Hanlon Tolifson walked to the end of what had been Route 13, a darkly auspicious number to some. Though he was not a superstitious man, he felt the digits appropriate, reminiscent of the election in which he’d won the mayoral race by 666 votes.

He looked down at the rushing torrent of water that had just sliced off the top of the levee as smoothly as a supervillain’s blast would have done in the apocalyptic movies his grandkids watched. It had been a long time since he’d been tested like this.

It wasn’t like when his wife passed. He simply had to be strong for his children and theirs.

And it wasn’t like fighting in county board meetings to win money for Hinowah.

Nor taking on parents who resisted the hiring of a gay teacher.

Those were moments you had to be strong. You stood up.

But this was a different kind of test. You met the challenge because there was something you wanted, something that moved you forward in life and you needed to prove yourself.

A test…

He looked back over his burg. An old mining town dating to the 1800s, Hinowah had been settled because of its silver, not because the topography represented a safe environment for its citizens. The place was as vulnerable as could be, a deep bowl surrounded by low hills to the north, west and south, the levee in the east. The earthwork, built more than a hundred years ago, was now a waterfall, twelve inches deep and thirty feet wide, pouring over the mudslide that had been the top of the levee, and into a grim retention pond. From there it gushed into a spillway that diverted the water around the village.

The spillway—a concrete chute ten feet wide and three feet deep—had not, in his decades as a resident, been a conduit for a single drop of water from the Never Summer. There was constant talk about breaking it up and putting a bike trail in.

Thank God for bad-tempered, unyielding and environmentally skeptical residents.
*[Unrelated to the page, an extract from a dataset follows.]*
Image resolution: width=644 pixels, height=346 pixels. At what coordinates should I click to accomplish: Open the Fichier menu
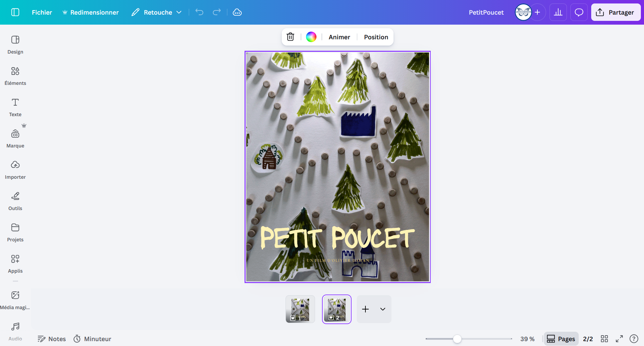pos(42,12)
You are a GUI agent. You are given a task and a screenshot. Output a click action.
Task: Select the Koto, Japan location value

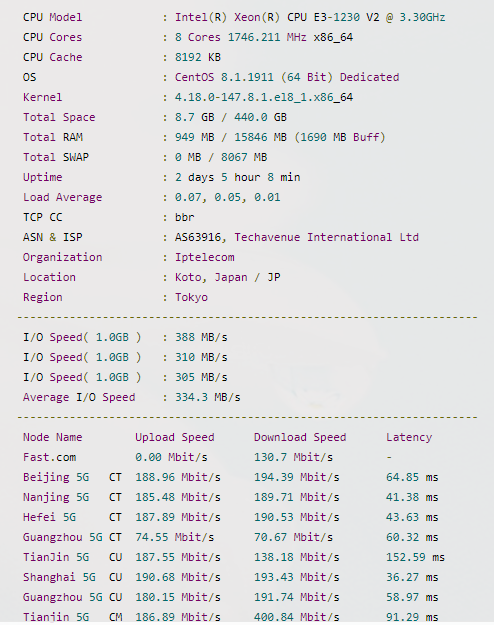pyautogui.click(x=227, y=277)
Hinowah was protected for the moment, but the flow was increasing as the waterfall ate away at the top of the remaining levee. He wondered how long it would be before the spillway filled to the brim and water invaded the town.

Tolifson was dressed in a long, bright yellow coat that was called, he believed, a sou’wester, as in “southwestern”—which was a wind or storm or something in New England, he thought, even though the outerwear’s name and that part of the country were in direct opposition. In this part of the state, given the annual rainfall, he had worn the outfit once in six years. The matching floppy hat looked silly, and he’d replaced it with an Oakland Athletics cap.
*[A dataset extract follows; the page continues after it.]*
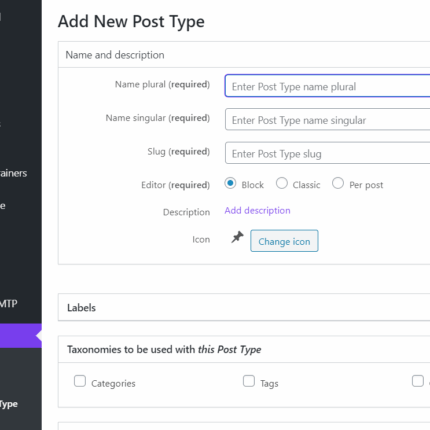Select the Block editor radio button
Screen dimensions: 430x430
coord(230,183)
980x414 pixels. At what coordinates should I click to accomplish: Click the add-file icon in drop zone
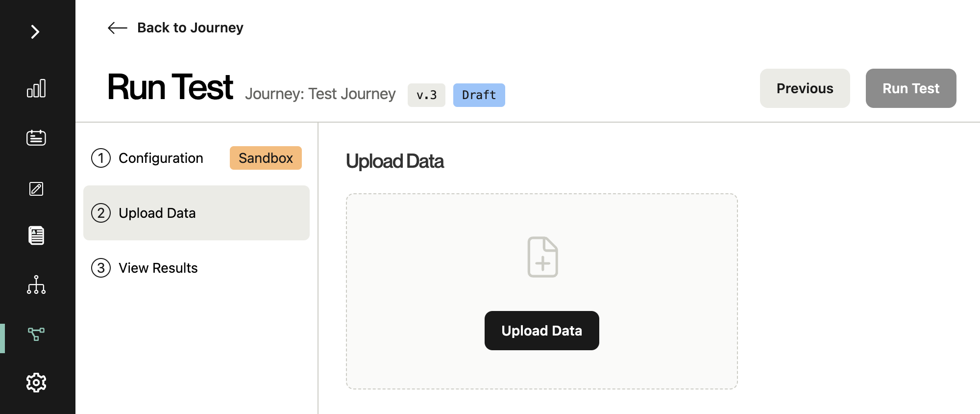542,257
Tolifson was six two and weighed one hundred and seventy-three pounds, hardly imposing. But his eyes were keen and he had learned to identify and deflect BS without a hem or a haw. He was mayor by election and now police chief by default, as Hiram Folk had ended a twenty-one-year career to take care of his aging parents in Florida. A meeting of the town council had been planned to hire a new chief, either promoting one of the two senior officers—TC McGuire or Leon Brown—or hiring from outside. Résumés were currently being accepted.
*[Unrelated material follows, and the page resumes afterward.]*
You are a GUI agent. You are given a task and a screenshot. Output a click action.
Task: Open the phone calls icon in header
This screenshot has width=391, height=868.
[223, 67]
And then there was the testing.

As a youngish widower—he was fifty-three—the job of running the only home inspection company in this part of the county had never excited him.

Then he jumped at the chance to run for mayor.

He won easily—by the devil’s sign margin—and he was good at being mayor. Fighting those fights and juggling what needed to be juggled came easily to him.

But still, there was a gap.

The something-missing stuff.

And so town procedures for selecting a new head law enforcer would be followed and candidates for chief would be interviewed and voted upon.

But he had decided that he himself might give it a shot, going after the job permanently.

He liked the badge. He liked the way people looked at him different. And, he had to admit, he liked the gun. (Tolifson never met a Hollywood Western he didn’t adore.)

He liked waking up every day knowing there’d be a new challenge.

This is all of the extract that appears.